The 3rd District congressman’s comments came during a town hall held at the Nebo School District administrative office in Spanish Fork.
The town hall took place days after the Utah Republican Party’s organizing convention, during which Republican delegates considered a resolution to censure Romney over his votes to impeach President Donald Trump.
About halfway through the one-hour town hall, one woman asked Curtis which way he voted on the resolution to censure Romney.
Curtis, who did not attend Saturday’s convention, told her he wasn’t there but added that he would not have supported the measure.
“Why?” multiple people in the audience shot back. “He doesn’t represent our values,” the woman who asked the question said.
“Republicans have to make a choice,” Curtis responded. “We have a choice: We can fight each other or we can go out and win the House back and win the presidency back in four years. We have to choose. And if we want to spend the whole time fighting Republicans, we can do that. And guess what? The Democrats will continue to take the House, the Senate and the presidency. So we have a decision to make.”
Curtis added that he doesn’t think “there’s any doubt in Mitt Romney’s mind how the delegates feel about his vote. I don’t think he needed a censure to know how they felt.”

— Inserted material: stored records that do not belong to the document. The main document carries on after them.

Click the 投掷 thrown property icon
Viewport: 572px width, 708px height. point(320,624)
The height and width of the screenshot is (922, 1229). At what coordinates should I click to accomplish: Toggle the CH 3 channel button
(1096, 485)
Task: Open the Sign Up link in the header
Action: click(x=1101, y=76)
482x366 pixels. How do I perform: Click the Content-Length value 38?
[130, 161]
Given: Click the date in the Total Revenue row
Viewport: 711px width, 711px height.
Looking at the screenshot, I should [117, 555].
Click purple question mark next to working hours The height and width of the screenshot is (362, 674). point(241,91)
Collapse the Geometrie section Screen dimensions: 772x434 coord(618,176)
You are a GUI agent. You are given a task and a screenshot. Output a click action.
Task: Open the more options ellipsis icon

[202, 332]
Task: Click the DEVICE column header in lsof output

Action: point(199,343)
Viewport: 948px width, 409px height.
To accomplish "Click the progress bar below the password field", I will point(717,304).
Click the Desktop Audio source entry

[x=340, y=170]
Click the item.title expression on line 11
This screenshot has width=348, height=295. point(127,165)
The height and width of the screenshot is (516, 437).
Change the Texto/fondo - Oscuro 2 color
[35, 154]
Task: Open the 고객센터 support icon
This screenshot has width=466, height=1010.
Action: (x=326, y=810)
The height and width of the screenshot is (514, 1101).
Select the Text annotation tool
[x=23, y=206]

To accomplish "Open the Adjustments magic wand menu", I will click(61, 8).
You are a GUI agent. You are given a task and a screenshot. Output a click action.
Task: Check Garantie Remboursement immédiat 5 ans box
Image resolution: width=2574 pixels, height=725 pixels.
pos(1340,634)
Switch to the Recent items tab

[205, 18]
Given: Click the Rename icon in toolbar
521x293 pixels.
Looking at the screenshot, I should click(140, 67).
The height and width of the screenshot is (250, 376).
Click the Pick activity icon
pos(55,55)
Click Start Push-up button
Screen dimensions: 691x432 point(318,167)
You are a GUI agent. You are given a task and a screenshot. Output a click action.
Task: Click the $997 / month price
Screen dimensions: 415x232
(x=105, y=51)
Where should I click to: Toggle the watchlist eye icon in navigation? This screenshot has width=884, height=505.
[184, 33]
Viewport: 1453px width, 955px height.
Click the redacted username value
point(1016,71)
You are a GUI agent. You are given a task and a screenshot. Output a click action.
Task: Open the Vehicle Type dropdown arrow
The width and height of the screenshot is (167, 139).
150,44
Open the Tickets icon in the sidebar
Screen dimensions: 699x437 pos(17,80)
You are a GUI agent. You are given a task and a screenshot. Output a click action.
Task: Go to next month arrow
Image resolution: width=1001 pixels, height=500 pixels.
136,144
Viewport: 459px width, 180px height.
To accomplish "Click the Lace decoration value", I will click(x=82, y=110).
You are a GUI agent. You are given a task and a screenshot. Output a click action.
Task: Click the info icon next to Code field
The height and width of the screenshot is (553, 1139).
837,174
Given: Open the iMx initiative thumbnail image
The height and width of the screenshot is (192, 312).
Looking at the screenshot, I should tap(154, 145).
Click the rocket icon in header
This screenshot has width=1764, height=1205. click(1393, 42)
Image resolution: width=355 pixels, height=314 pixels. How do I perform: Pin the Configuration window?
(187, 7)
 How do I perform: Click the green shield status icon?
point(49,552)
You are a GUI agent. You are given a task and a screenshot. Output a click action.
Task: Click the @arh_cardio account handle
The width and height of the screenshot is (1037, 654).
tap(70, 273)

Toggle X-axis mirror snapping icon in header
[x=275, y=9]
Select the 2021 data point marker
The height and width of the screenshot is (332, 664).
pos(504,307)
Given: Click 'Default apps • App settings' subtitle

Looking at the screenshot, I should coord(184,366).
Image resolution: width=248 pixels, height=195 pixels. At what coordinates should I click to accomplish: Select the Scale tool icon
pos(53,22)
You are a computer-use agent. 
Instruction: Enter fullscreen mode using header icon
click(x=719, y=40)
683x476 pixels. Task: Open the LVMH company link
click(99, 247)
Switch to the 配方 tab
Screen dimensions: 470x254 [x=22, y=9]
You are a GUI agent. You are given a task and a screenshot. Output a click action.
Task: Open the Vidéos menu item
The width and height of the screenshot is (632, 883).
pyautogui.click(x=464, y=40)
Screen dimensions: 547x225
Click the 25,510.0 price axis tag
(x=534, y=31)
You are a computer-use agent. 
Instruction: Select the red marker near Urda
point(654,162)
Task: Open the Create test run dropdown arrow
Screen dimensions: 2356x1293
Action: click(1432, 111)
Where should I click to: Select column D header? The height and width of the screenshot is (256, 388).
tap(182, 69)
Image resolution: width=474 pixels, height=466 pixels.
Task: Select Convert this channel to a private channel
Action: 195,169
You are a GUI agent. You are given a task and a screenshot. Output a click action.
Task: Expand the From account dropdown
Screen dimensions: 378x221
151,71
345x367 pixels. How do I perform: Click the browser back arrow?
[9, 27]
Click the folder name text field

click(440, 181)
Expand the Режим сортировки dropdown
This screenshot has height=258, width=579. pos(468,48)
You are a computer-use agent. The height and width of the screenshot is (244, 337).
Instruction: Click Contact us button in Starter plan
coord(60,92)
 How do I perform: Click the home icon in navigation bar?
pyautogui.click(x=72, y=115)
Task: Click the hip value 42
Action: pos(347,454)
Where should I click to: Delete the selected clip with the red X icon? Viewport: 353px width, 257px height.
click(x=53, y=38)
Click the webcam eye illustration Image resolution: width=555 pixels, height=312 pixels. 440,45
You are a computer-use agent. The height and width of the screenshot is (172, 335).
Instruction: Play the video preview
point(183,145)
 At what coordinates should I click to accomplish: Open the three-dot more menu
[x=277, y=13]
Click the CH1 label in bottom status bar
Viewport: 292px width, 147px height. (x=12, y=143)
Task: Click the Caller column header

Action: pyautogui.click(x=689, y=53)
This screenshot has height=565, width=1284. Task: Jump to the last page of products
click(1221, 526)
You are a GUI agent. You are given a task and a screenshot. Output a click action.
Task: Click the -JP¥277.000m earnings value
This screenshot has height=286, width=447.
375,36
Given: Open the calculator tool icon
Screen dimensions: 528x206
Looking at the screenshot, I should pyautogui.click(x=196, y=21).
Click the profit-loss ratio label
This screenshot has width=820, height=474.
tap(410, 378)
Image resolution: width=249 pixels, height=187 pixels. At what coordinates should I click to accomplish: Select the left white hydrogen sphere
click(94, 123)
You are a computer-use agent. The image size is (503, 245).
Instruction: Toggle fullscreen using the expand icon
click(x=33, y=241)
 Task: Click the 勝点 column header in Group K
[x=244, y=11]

He also noted that the convention and the measure to censure Romney were “talked about in all parts of this country and even parts of this world.”
“And is that how we want to be seen?,” he asked. “Or do we want to be united, do we want to focus on individual rights, on freedom, on limited government?”
One man replied, “We can’t unite (with) somebody we can’t get behind.”
“That’s fine. You don’t have to vote for him,” said Curtis.
Much of the evening focused around “critical race theory,” which multiple attendees claimed is being taught to children in public schools. Elizabeth Sexton, of Spanish Fork, asked the congressman what he is doing to address critical race theory being taught in schools and warned that kids are being indoctrinated with “radical identity politics.”
Curtis said there was nothing he could do about critical race theory being taught in schools because it hasn’t come to a vote in Congress. He added that those concerned about the issue should reach out to state lawmakers and local school board members.
On the subject of COVID-19, Spanish Fork resident Brad Huff asked Curtis whether he supported vaccine passports, which have been implemented in Israel as a way to verify coronavirus immunization status.
“Because if we lose that right, as far as I’m concerned, we are no better than the Jews were under the Nazis,” said Huff.
Curtis said that he thought vaccine passports were a “bad idea” and wouldn’t support their implementation.
Other topics discussed during Tuesday’s town hall included climate change, foreign relations with China and unsubstantiated allegations of voter fraud during the 2020 election.